3 – O anterior PER determinou a suspensão imediata da insolvência, logo numa fase inicial sem que tenha sequer havido qualquer análise do mérito dessa mesma ação, ou sequer a citação do requerido, só ocorrida em 10/07/2018.

4 – O PER foi encerrado por despacho proferido em 13/07/2018, tendo sido decidido que o “(…) encerramento do processo foi determinada por conclusão do processo negocial sem aprovação de plano de recuperação e parecer de solvência - art.º 17º-G, 1 e 2 do CIRE.”.

5 – Foi nesta convicção, de uma correta adequação de condutas ao direito, que os demais agentes económicos atuaram também em relação ao então solvente AVA e com este contrataram, imbuídos de uma boa fé a toda a prova e, como tal, digna de proteção legal.

6 – Esta realidade processual, conhecida da Meritíssima Juíza a quo, não lhe permitia assim fazer uma aplicação literal do disposto no artigo 120.º, n.º 1, do CIRE.

7 – A decisão recorrida violou o elementar princípio da confiança, intrinsecamente ligado aos princípios da segurança jurídica e do Estado de Direito, que visa proteger, prioritariamente, as expectativas legítimas que nascem no cidadão, que confiou na postura e no vínculo criado através das normas prescritas no ordenamento jurídico.

8 – Não poderá uma decisão judicial proferida em 13/07/2018 no âmbito do PER (Proc. 3119/16.2T8STR), devidamente fundamentada, ponderada e transitada em julgado, na qual se considerou solvente AVA ser ignorada só porque deu entrada em 17/01/2017 uma ação de insolvência que logo ficou suspensa.

9 – É abusivo e contrário ao direito, o entendimento que se possa “atacar” atos praticados pelo insolvente desde 17/01/2015, quando este o não era seguramente em 13/07/2018, uma vez que foi confirmada a sua solvência por sentença.

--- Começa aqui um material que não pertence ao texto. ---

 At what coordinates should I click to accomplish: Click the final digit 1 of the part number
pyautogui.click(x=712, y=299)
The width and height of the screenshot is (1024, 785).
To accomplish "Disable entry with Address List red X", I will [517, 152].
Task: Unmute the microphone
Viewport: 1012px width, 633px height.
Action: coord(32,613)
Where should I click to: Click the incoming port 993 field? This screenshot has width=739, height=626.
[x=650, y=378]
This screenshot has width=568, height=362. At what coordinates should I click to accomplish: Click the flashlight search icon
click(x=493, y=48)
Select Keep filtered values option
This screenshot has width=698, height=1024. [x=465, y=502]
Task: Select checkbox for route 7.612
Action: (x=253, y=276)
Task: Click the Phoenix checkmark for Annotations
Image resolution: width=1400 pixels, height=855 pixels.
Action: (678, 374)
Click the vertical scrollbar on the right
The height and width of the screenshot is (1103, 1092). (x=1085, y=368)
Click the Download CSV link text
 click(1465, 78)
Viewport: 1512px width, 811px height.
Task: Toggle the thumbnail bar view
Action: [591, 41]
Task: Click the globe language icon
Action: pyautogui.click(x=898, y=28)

10 – Na verdade, a interpretação do disposto no artigo 120.º, n.º 1, do CIRE deveria ter conduzido, em limite, a um recuo no tempo até à sentença preferida no PER e que o considerou solvente, servindo essa data como um verdadeiro tampão, impeditivo de gerar contradição de apreciações sobre a situação económica de António Violante Afoito num mesmo espaço temporal.

11 – O objecto de interpretação não é o texto da lei em si mesmo, mas a norma, que o texto pretende manifestar enquanto critério de decisão de conflitos.

12 – O julgador podia e devia, assim, ter julgado verificada a excepção da caducidade do direito.

Não foram apresentadas contra-alegações.

O recurso foi admitido, com subida em separado e efeito meramente devolutivo.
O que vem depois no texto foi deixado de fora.